→ **Bereitgestellter Auszug**:
[15.6.2016] Die elektronische Kommunikation und der Datenaustausch im Vergabeverfahren sollen zur Regel werden. Das sehen die neuen EU-Vergaberichtlinien vor, die jetzt in nationales Recht umgesetzt werden. Nicht zuletzt die Kommunen müssen ihre Verfahren anpassen.
Die elektronische Vergabe, also die vollständige Durchführung der Vergabe öffentlicher Aufträge mit elektronischen Mitteln, verspricht Qualitäts- und Effizienzgewinne, bedeutet allerdings – nicht zuletzt im kommunalen Bereich – einen hohen technischen und organisatorischen Aufwand. Neue Dynamik sowohl für die staatlichen und kommunalen Auftraggeber als auch für die Unternehmen bringt die verpflichtende Nutzung der E-Vergabe durch die Umsetzung der neuen EU-Vergaberichtlinien in nationales Recht im April 2016 mit sich. Die E-Vergabe ist schon seit längerer Zeit zulässig. Vielfach wurden Teilprozesse des Vergabeverfahrens wie die Bereitstellung der Ausschreibungsunterlagen bereits schrittweise von einer ursprünglich ausschließlich postalischen und papierabhängigen Vorgehensweise auf elektronische Verfahren umgestellt. Von den kommunalen Vergabestellen verwendeten bislang aber noch die wenigsten elektronische Vergabelösungen. Ein vollständiger Wechsel auf die E-Vergabe soll Vergabeverfahren weiter vereinfachen und die Effizienz und Transparenz steigern. Zugleich bietet eine durchgängig elektronische Auftragsvergabe erhebliche Einsparpotenziale für Unternehmen und öffentliche Auftraggeber. Im Rahmen der Modernisierung des europäischen Vergaberechts sehen die Vergaberichtlinien daher vor, dass die elektronische Kommunikation und der gesamte Datenaustausch im Vergabeverfahren zur Regel werden, die unter bestimmten engen Voraussetzungen ausnahmsweise nicht angewendet werden müssen.

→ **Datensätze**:
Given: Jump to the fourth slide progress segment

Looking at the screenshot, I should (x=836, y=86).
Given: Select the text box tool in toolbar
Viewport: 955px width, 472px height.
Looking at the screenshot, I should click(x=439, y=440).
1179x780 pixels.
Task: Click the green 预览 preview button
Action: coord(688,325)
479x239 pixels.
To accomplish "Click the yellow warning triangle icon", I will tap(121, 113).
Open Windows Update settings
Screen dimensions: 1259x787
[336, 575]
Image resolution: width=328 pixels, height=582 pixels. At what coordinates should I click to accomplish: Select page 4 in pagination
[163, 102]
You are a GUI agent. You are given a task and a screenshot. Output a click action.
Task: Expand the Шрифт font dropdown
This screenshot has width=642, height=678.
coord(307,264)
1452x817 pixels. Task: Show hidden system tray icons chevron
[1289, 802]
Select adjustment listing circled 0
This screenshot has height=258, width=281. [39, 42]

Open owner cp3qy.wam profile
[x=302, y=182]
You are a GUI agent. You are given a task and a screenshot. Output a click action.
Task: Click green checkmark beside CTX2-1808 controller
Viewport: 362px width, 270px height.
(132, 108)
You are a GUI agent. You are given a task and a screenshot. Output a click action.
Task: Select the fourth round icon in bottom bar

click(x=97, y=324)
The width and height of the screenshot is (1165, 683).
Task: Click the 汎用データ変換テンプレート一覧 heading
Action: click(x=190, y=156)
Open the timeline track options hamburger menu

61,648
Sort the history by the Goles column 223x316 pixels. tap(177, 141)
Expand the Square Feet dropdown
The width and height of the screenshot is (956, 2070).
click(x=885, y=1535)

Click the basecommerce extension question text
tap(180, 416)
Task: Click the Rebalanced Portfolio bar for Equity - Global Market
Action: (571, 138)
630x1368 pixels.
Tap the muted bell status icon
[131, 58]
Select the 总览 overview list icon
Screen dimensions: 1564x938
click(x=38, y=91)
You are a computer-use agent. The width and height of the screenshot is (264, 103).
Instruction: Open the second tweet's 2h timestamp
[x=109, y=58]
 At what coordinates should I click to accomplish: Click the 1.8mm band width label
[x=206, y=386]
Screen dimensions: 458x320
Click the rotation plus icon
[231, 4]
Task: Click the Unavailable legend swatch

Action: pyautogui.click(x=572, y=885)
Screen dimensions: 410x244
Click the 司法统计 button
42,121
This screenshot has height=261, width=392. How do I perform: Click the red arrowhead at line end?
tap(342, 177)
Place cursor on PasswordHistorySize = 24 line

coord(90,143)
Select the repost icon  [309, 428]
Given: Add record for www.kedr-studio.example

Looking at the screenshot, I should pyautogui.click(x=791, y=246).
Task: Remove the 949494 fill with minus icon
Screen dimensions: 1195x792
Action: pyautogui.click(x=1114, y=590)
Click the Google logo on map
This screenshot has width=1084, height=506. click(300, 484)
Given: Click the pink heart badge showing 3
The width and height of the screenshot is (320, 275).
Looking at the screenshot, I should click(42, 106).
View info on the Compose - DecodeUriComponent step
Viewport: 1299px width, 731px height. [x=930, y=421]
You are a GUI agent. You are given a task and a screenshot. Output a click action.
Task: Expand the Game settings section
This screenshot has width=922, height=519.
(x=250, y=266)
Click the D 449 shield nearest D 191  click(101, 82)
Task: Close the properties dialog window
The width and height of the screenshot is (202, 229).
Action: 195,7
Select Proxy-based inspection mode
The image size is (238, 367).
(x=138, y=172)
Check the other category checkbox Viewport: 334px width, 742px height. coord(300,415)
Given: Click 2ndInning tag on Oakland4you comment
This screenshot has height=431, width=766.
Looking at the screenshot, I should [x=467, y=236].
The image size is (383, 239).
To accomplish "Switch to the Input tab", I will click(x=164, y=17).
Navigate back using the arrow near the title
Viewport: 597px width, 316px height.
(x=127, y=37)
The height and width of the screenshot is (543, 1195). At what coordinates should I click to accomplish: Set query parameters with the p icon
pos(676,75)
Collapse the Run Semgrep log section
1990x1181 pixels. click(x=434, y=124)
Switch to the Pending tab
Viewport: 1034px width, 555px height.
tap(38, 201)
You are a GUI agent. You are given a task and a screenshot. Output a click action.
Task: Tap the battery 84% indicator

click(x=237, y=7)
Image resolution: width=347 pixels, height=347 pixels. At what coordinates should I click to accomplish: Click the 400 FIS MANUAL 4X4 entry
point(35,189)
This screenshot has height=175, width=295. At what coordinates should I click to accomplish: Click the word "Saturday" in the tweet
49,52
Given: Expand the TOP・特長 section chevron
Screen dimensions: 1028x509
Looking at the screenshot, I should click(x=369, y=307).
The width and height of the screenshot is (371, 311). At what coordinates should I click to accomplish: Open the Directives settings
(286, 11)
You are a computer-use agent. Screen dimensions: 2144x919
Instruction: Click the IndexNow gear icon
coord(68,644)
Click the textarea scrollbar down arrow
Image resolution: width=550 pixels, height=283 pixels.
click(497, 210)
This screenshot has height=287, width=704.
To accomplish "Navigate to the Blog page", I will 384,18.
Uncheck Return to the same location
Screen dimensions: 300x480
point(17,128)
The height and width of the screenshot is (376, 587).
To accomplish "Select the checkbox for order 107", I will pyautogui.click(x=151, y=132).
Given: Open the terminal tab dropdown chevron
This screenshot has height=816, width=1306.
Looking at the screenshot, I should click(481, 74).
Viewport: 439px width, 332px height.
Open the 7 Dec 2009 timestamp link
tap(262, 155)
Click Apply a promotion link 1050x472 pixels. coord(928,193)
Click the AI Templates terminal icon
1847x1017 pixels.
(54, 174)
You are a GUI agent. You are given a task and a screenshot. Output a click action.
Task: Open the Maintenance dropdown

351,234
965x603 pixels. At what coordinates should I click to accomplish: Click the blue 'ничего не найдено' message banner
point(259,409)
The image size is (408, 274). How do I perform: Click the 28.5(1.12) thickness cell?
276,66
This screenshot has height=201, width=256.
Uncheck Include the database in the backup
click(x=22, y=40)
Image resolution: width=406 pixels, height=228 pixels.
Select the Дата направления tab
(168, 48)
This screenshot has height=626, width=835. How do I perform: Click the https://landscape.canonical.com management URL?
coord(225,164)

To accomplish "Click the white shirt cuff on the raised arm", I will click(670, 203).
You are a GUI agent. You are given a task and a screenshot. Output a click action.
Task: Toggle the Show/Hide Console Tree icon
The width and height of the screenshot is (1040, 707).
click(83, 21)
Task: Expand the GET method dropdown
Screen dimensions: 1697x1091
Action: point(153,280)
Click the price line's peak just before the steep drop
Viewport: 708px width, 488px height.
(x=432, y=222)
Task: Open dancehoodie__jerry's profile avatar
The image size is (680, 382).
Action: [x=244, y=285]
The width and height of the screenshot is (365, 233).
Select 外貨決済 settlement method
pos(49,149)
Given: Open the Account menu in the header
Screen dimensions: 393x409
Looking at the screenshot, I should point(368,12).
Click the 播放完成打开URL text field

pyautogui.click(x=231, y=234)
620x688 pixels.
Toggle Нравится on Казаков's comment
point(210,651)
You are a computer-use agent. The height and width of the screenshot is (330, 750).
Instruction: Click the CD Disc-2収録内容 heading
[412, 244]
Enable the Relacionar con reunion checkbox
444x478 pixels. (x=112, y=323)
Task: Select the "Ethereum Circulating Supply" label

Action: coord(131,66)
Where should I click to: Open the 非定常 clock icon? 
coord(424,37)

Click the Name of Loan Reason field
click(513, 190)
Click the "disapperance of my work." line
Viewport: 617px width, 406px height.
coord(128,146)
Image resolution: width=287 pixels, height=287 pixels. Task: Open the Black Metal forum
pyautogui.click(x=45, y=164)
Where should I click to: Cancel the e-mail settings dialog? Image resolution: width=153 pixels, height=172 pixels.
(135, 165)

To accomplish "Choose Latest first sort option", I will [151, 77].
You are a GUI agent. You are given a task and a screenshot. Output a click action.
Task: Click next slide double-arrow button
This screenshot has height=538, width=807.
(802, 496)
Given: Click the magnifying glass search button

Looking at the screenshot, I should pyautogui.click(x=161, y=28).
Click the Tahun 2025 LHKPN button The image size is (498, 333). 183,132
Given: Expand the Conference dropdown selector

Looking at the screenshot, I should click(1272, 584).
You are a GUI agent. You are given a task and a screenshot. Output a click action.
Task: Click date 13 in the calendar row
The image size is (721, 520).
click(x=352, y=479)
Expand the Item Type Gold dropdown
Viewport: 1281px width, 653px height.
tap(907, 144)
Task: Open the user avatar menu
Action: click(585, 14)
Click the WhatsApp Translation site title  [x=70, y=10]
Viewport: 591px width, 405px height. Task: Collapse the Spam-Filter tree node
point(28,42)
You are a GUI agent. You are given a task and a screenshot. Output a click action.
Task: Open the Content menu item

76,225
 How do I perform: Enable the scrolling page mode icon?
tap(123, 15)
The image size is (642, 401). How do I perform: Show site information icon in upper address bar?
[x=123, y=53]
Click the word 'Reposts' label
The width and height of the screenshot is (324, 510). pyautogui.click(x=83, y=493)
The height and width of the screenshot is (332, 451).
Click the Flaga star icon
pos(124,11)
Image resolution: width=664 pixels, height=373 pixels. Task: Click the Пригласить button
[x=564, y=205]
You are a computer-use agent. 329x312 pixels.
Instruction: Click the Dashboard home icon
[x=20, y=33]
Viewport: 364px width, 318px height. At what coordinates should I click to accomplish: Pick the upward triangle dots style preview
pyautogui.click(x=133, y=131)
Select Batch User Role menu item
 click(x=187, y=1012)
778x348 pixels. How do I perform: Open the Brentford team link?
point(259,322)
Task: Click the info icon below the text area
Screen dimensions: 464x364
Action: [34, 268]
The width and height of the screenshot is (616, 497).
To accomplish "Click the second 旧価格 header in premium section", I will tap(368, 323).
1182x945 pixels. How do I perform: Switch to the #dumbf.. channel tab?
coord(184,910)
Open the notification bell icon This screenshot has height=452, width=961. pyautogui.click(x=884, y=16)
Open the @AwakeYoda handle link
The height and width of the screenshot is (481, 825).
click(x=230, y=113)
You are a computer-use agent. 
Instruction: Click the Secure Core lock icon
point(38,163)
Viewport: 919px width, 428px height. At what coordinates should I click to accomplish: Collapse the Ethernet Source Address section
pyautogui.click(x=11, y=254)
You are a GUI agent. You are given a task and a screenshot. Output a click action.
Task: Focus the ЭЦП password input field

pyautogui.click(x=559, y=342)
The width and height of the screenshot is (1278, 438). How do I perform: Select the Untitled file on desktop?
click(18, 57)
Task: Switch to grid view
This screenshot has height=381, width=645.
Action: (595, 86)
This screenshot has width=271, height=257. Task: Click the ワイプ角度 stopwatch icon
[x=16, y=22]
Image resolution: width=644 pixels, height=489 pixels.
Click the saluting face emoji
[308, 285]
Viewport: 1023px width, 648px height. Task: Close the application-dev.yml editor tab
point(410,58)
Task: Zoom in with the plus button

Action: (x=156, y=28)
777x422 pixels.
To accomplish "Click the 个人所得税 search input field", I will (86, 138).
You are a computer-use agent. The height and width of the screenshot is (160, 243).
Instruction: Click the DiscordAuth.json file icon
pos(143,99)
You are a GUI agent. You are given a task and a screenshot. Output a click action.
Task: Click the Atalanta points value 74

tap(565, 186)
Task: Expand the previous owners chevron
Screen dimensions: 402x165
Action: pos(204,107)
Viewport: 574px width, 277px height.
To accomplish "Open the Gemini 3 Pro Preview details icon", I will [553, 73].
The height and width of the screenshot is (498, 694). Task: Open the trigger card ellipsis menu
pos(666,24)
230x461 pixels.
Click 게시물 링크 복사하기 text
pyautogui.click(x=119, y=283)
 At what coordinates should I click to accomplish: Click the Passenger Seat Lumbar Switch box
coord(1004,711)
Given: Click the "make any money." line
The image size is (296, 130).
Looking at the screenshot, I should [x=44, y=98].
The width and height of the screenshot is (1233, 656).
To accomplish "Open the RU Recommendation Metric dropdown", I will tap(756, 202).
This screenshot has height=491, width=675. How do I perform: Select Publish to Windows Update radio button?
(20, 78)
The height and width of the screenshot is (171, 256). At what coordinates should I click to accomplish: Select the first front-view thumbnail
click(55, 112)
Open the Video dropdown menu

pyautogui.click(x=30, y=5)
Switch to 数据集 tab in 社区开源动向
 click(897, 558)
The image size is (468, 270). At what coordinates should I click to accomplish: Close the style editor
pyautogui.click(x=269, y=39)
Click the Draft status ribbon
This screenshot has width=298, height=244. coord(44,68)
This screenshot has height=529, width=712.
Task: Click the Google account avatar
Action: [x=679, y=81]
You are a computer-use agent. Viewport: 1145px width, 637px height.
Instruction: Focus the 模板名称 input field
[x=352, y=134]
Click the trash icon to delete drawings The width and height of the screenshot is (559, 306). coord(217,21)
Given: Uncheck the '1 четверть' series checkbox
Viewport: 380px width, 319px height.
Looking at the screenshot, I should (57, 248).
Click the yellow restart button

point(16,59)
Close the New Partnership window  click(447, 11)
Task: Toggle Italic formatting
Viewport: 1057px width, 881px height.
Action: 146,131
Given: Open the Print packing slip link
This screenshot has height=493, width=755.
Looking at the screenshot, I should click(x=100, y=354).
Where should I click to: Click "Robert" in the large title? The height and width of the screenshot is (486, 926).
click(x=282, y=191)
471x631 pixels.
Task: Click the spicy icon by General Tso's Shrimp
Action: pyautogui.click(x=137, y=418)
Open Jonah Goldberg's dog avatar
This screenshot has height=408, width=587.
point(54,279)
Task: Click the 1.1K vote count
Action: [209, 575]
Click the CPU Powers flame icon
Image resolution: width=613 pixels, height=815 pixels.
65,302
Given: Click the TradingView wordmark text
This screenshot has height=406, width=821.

→ **Zu erledigende Aufgaben**:
1. Prüfen Sie, ob die folgenden Aussagen mit dem Text zur E-Vergabe übereinstimmen. Antworten Sie jeweils mit Ja oder Nein und zitieren Sie die entscheidenden Worte des Textes wörtlich: (a) Die E-Vergabe ist erst seit April 2016 zulässig. (b) Bislang nutzten die meisten kommunalen Vergabestellen elektronische Vergabelösungen. (c) Eine durchgängig elektronische Auftragsvergabe bietet Einsparpotenziale für Unternehmen und öffentliche Auftraggeber.
2. Geben Sie den Abschnitt des Textes zur E-Vergabe zwischen „[15.6.2016] Die elektronische“ und „ihre Verfahren anpassen.“ einschließlich wortgetreu wieder.
3. Welcher Teilprozess des Vergabeverfahrens wird im Text zur E-Vergabe als Beispiel für die schrittweise Umstellung auf elektronische Verfahren genannt?

→ **Gelöste Aufgaben**:
1.
(a) Nein: „Die E-Vergabe ist schon seit längerer Zeit zulässig.“
(b) Nein: „Von den kommunalen Vergabestellen verwendeten bislang aber noch die wenigsten elektronische Vergabelösungen.“
(c) Ja: „Zugleich bietet eine durchgängig elektronische Auftragsvergabe erhebliche Einsparpotenziale für Unternehmen und öffentliche Auftraggeber.“

2.
[15.6.2016] Die elektronische Kommunikation und der Datenaustausch im Vergabeverfahren sollen zur Regel werden. Das sehen die neuen EU-Vergaberichtlinien vor, die jetzt in nationales Recht umgesetzt werden. Nicht zuletzt die Kommunen müssen ihre Verfahren anpassen.

3. Die Bereitstellung der Ausschreibungsunterlagen.